▶ [WHAT IS NEEDED] With the pictures removed, reproduce exactly the lines from the one that contains "You are a GUI" through the last line of the entries below.

.....

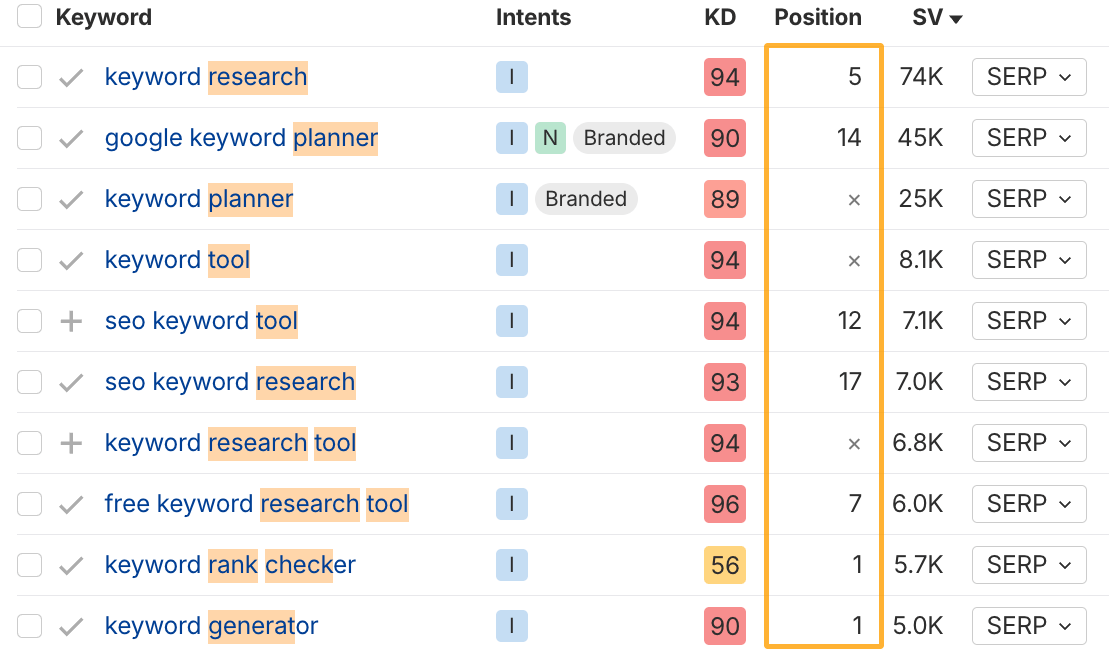The image size is (1109, 655).
Task: Open the google keyword planner link
Action: tap(241, 138)
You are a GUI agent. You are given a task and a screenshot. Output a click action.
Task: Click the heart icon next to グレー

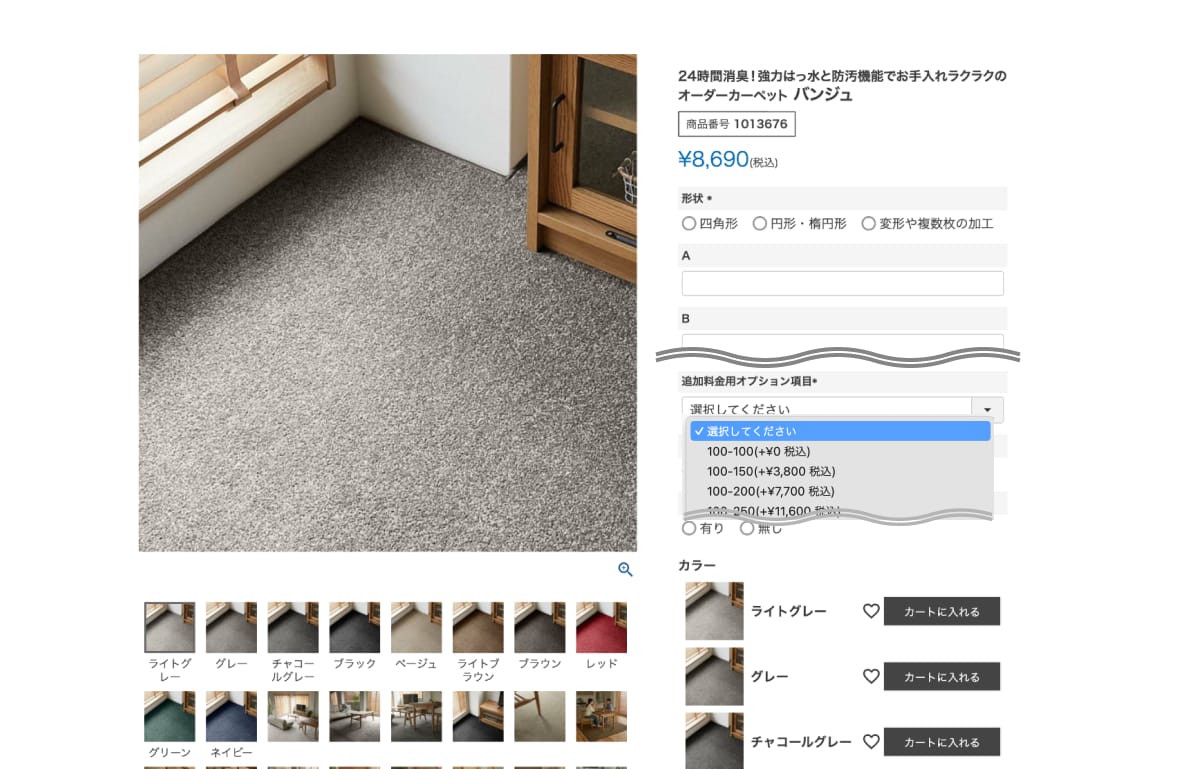(871, 677)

.....

▶ [TASK SOLUTION]
You are a GUI agent. You are given a task and a screenshot. Output a click action.
Task: Click the heart icon next to グレー

(871, 677)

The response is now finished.